Speech bij Progressive Governance Conference - Main contents
Op donderdag 24 april mocht ik in De Balie in Amsterdam spreken tijdens de Progressive Governance Conference. Lees verder voor mijn speech over het aanpakken van de Europese werkloosheid.
‘It’s all about policies and politics.’ That is what an economist told the social democratic politicians who were gathered at the progressive economy forum in March this year. Isn’t it strange that an economist feels compelled to explain to politicians, to social-democratic politicians, that it’s all about policies and politics? Clearly this was not just any economist. No, it was Joseph Stiglitz.
Joe Stiglitz was addressing the issue of inequality. Tonight I will focus on the most obvious inequality in Europe at this moment: between those that have and those that have not: between the workers and the jobless.
The European Central Bank is a poor copy of their American originals. The irony is that he Chicago school of thought had much more impact in Europe than it had in the United States. In fact, we have seen an unfortunate marriage between the Chicago school of thought and the German fear for hyperinflation.
The transatlantic differences in policies and politics show during this financial crisis. The Federal Reserve in New York wants to foster full employment; the Central Bank in Frankfurt does not. In the United States banks have been forced to recapitalize and in Europe banks have been offered cheap loans. The Obama administration has allowed a much higher deficit than 3%, while the European Commission is obsessed by it.
We constrain ourselves. With the result that macroeconomics has been reduced to mass psychology, with the aim to restore consumer and producer confidence. As if, Europe could talk its way out of the crisis, through a combination of reassuring words and motivational speeches. At this point I have to confess: I’m a macro economist.
Having said that, the transatlantic differences in policies and politics produce different results. Yes, in the U.S. public debt is higher. Yes, in the U.S. public deficit is higher. Significantly higher. But they got something in return. The growth in the last two years has been 5% higher and the current unemployment rate is 5 %-point lower.
Does this make the American model win the Miss World competition? Far from it. The best examples in the world are still found in Europe with countries combining high productivity, low unemployment and moderate inequality. But we need change, sometimes radical change, to unleash the full potential of Europe.
Therefore, we need to break up the unhappy marriage, that produces the children of small, unambitious governments and free markets. This is one reason why the Dutch Labour party proposes a norm for unemployment, not more than 5%, changing the mandate of the ECB and changing the European budget rules. The related, other reason is that we cannot give into the cynical, technocratic position; that we cannot boost employment, that we have to wait for confidence and animal spirits to return. We need to politicize the theme of work. We need to restore the ambition to make Europe work.

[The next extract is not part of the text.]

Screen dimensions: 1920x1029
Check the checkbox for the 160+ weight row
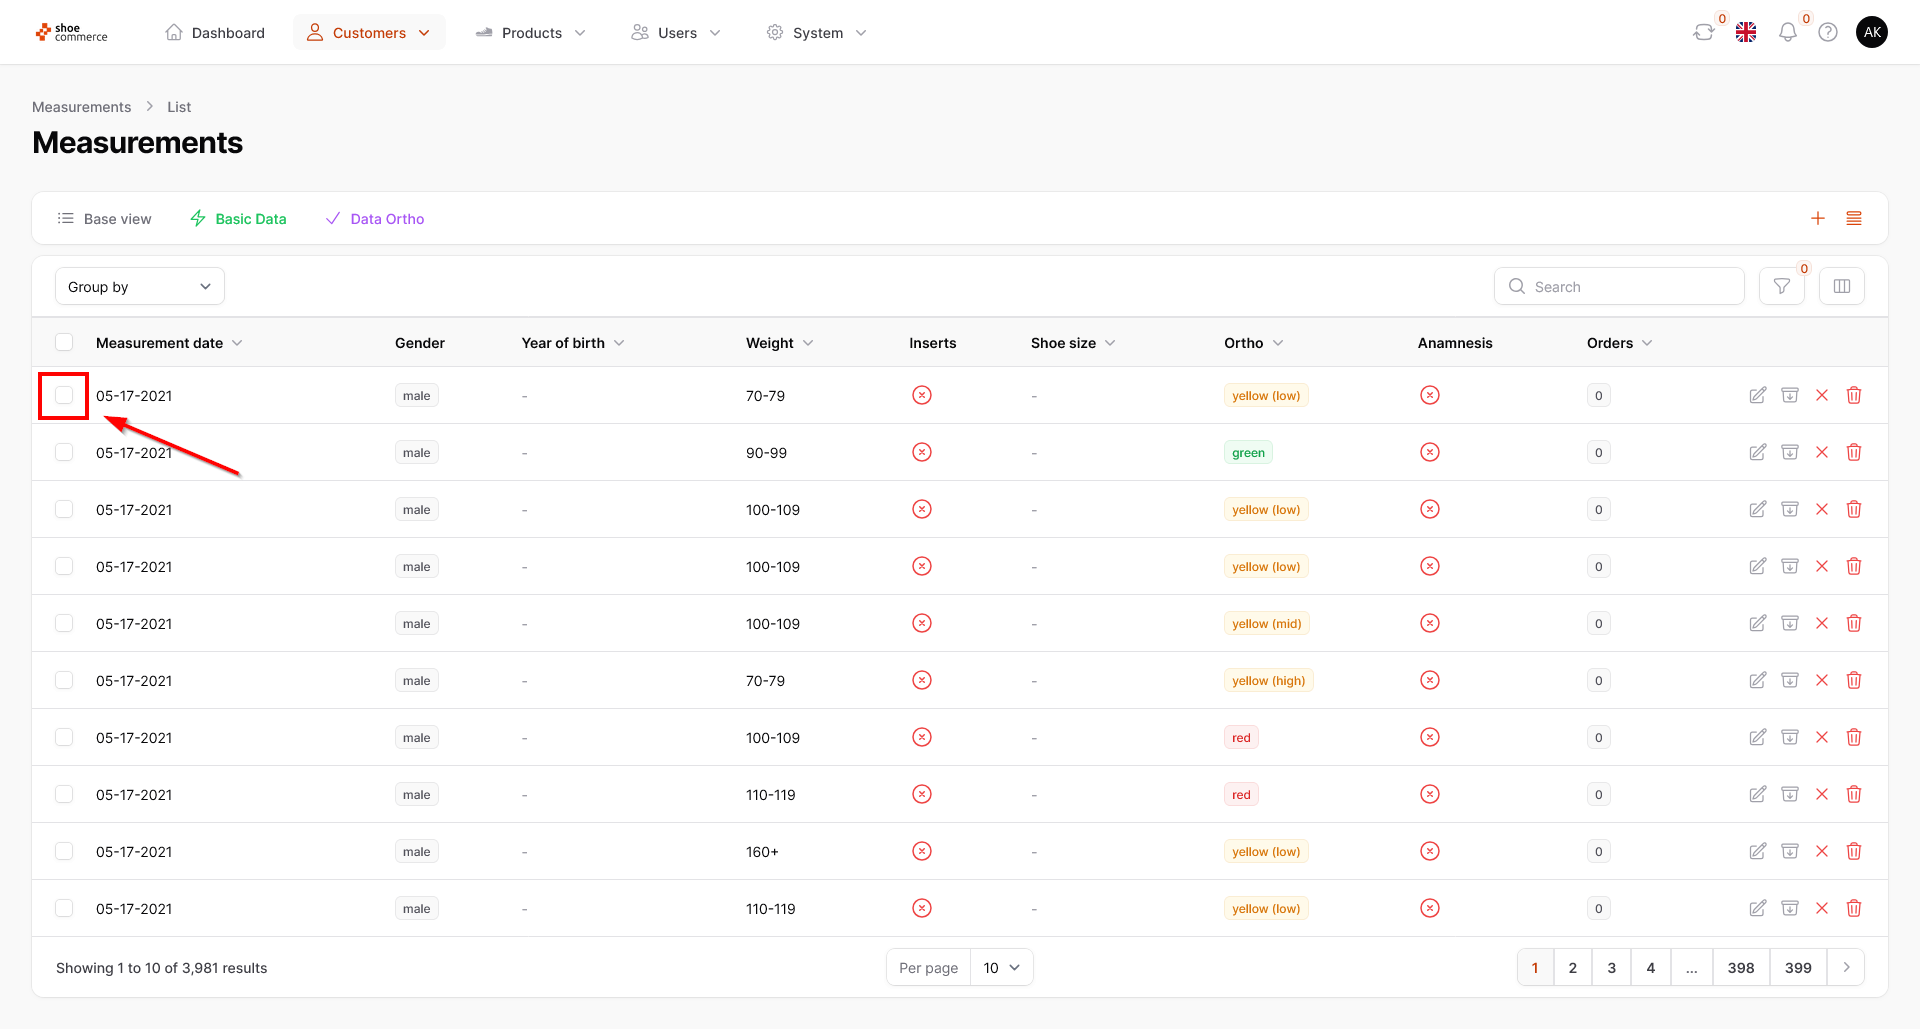coord(64,852)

Diederik Samsom told you earlier this evening about investments in sustainable energy and how we can make everybody benefit from it. That is the ambition we need.
Back to Stiglitz: As social-democrat by conviction and an European by heart I do agree with him. If we succeed in bringing back work into the heart of politics, we can really make politics work. We need to politicize work. That is what I want to contribute to Europe. Now and than it may seem an uphill battle, but it is worth the fight.